Collection entries:
·····

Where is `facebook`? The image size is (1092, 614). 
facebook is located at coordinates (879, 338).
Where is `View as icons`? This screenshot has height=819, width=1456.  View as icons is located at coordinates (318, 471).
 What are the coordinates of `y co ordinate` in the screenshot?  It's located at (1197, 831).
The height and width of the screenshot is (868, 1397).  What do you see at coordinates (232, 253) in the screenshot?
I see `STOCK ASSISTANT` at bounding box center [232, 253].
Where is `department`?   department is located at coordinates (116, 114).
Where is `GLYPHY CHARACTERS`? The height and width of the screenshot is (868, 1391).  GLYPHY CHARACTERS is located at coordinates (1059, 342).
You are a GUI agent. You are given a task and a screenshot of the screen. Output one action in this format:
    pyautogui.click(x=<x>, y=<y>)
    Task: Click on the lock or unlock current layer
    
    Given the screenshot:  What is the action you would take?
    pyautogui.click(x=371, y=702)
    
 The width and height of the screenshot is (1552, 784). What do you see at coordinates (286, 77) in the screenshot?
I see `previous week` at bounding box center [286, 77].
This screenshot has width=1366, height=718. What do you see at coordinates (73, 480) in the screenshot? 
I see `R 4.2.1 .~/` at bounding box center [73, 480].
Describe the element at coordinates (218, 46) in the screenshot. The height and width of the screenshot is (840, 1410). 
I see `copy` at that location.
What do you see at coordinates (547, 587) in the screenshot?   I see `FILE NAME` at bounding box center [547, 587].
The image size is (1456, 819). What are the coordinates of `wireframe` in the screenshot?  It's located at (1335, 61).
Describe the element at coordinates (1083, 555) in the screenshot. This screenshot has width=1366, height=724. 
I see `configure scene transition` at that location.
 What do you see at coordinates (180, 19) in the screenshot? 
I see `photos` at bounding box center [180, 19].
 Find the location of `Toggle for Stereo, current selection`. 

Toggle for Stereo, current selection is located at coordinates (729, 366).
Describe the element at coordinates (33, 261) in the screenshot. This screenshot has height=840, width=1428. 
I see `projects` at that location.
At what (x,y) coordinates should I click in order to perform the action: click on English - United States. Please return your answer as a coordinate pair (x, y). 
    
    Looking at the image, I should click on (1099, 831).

·····

▶ The exercise: Copy out the lines of the material above, from the line containing "coordinates (116, 114)." through the line containing "coordinates (1059, 342).", both included, character for character.

▶ Completed task:
Where is `department`?   department is located at coordinates (116, 114).
Where is `GLYPHY CHARACTERS`? The height and width of the screenshot is (868, 1391).  GLYPHY CHARACTERS is located at coordinates (1059, 342).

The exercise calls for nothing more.